J’avais espéré que la commission aurait été plus ferme que « poursuivre ses efforts » au point 24(a), étant donné que ces efforts ont été minimes. Bien que la commission exprime sa préoccupation au point 23(c) concernant la limitation des délais de prescription et qu’elle fasse référence au point 23 à « la protection des enfants contre les crimes et délits sexuels et l’inceste, qui introduit un mécanisme permettant d’étendre les délais de prescription afin de traiter les actes commis par un seul auteur à l’encontre de plusieurs victimes« , elle ne fait pas suivre cela d’une recommandation spécifique. Bien que nous reconnaissions que de nombreuses recommandations de la Commission de l’Eglise étaient louables, elle n’est pas allée assez loin et il y a eu de graves omissions. De même, sa recommandation de ne pas allonger les délais de prescription soulève de sérieuses questions quant à la bonne foi de la Commission nommée par l’Eglise.

Vous pouvez citer le texte suivant :

À la suite de démarches effectuées par la National Secular Society, le Comité des Droits de l’Enfant des Nations unies a déclaré qu’il « reste gravement préoccupé par les informations faisant état du nombre disproportionnellement faible de condamnations pour des cas d’abus sexuels perpétrés par des membres du personnel religieux de l’Église catholique, par rapport aux informations faisant état de l’ampleur des abus et du faible nombre d’indemnisations accordées aux victimes« .

L’Église elle-même a reconnu qu’il n’y avait eu que 214 condamnations de ce type depuis 1950 (https://www.ciase.fr/medias/Ciase-Rapport-5-octobre-2021-Les-violences-sexuelles-dans-l-Eglise-catholique-France-1950-2020.pdf page 143) par rapport à son estimation de 330 000 victimes (ibid. page 135) et donc vraisemblablement environ un million de cas d’abus. Cette proportion minuscule de condamnations est une mise en accusation de toutes les branches du système judiciaire français : la police, les procureurs et les tribunaux. Il est difficile d’échapper à la conclusion que l’Église est largement au-dessus de la loi.
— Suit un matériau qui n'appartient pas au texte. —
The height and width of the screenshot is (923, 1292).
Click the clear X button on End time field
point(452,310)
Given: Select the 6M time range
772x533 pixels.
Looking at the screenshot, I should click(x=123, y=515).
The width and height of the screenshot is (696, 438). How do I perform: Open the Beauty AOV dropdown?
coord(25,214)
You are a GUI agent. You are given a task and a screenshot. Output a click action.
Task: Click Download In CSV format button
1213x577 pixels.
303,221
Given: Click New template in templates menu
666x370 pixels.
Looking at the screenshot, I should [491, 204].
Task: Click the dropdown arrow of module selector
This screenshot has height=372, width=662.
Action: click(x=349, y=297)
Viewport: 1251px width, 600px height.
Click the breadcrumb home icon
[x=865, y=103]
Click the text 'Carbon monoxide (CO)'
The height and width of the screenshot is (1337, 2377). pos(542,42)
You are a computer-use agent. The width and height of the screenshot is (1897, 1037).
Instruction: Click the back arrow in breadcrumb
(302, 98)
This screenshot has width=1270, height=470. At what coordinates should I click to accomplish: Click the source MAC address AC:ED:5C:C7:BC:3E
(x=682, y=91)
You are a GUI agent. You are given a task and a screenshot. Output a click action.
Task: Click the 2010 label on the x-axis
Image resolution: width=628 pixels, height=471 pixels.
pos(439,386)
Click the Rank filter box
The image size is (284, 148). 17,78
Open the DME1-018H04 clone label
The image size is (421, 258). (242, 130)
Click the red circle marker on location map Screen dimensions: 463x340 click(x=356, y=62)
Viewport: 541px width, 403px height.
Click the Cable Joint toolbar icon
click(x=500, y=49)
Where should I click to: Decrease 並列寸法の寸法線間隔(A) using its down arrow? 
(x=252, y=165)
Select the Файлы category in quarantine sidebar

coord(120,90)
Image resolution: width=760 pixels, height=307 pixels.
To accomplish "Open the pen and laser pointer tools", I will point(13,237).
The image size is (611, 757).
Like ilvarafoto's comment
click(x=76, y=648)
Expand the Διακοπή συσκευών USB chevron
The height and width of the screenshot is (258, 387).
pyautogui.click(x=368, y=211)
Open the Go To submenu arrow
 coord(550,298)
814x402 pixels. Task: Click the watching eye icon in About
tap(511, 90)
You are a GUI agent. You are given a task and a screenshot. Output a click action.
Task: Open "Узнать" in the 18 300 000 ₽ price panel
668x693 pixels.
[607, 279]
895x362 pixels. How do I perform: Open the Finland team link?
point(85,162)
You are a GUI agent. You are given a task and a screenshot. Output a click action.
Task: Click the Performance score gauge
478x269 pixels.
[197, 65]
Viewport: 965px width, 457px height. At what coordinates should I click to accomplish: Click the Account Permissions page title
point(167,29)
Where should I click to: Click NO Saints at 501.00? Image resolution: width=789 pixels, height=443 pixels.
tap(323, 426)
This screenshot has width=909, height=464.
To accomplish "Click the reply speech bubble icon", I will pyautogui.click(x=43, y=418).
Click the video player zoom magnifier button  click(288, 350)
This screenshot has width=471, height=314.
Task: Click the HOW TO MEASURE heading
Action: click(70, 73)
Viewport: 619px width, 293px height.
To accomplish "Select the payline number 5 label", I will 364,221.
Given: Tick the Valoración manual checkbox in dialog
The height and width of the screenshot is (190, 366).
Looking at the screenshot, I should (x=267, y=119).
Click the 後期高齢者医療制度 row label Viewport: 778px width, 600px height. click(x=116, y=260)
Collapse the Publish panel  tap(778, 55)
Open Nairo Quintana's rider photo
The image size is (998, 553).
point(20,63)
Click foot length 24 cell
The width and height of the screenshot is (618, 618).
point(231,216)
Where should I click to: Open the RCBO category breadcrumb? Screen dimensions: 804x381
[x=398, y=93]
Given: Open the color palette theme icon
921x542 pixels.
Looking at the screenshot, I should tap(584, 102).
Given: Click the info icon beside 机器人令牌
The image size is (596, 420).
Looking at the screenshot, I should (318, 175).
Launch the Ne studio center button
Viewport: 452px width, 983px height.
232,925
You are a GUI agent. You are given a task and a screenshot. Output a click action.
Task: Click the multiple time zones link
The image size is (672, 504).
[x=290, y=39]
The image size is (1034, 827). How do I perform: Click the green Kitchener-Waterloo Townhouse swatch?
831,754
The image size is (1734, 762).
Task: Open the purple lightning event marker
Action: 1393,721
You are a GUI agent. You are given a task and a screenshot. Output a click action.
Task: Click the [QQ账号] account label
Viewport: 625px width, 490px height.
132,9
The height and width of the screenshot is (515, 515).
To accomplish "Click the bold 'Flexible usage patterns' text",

Le Comité « prie instamment l’État partie de … veiller à ce que tous les cas d’abus sexuels commis sur des enfants de moins de 18 ans soient signalés, fassent l’objet d’une enquête et soient poursuivis, y compris les abus perpétrés par des personnes de confiance, telles que le personnel de l’Église catholique« .

Nous saluons cette initiative, car le fait que les auteurs d’abus échappent à la justice a pour conséquence directe qu’ils continuent d’abuser et que l’Église reconnaît que les abus se poursuivent. L’action des bras de la justice est d’autant plus importante que l’Église n’a même pas demandé que les personnes soupçonnées d’abus soient dénoncées à la justice séculière. Bien au contraire, nous avons démontré au Comité qu’une omerta (à laquelle le « cercle de confiance » fait allusion) est en place avec la complicité de la hiérarchie. Aucun membre de l’Église qui dénonce un abuseur présumé ne peut espérer conserver son poste.

Le Comité fait référence aux « rares indemnisations accordées aux victimes [de l’Église] » et demande instamment « des recours et un soutien appropriés pour les enfants victimes d’abus sexuels, ainsi qu’une indemnisation adéquate« . Non seulement il y a eu très peu d’indemnisations, mais elles ont été accordées pour des montants ridiculement bas. Le Comité s’est également inquiété du fait que les délais de prescription constituent un obstacle aux poursuites.

La commission a recommandé de suivre la recommandation du rapport de l’Église et « d’ouvrir, si nécessaire, une enquête indépendante dirigée par l’État sur les violations« . Compte tenu de la gravité de l’ampleur des abus et de l’insuffisance de la réponse apportée par l’Église et l’État, nous demandons instamment qu’une enquête indépendante menée par l’État examine toutes les préoccupations susmentionnées.

Amitiés

Keith Porteous Wood

Président

(UK) National Secular Society Challenging Religious Privilege – National Secular Society (secularism.org.uk)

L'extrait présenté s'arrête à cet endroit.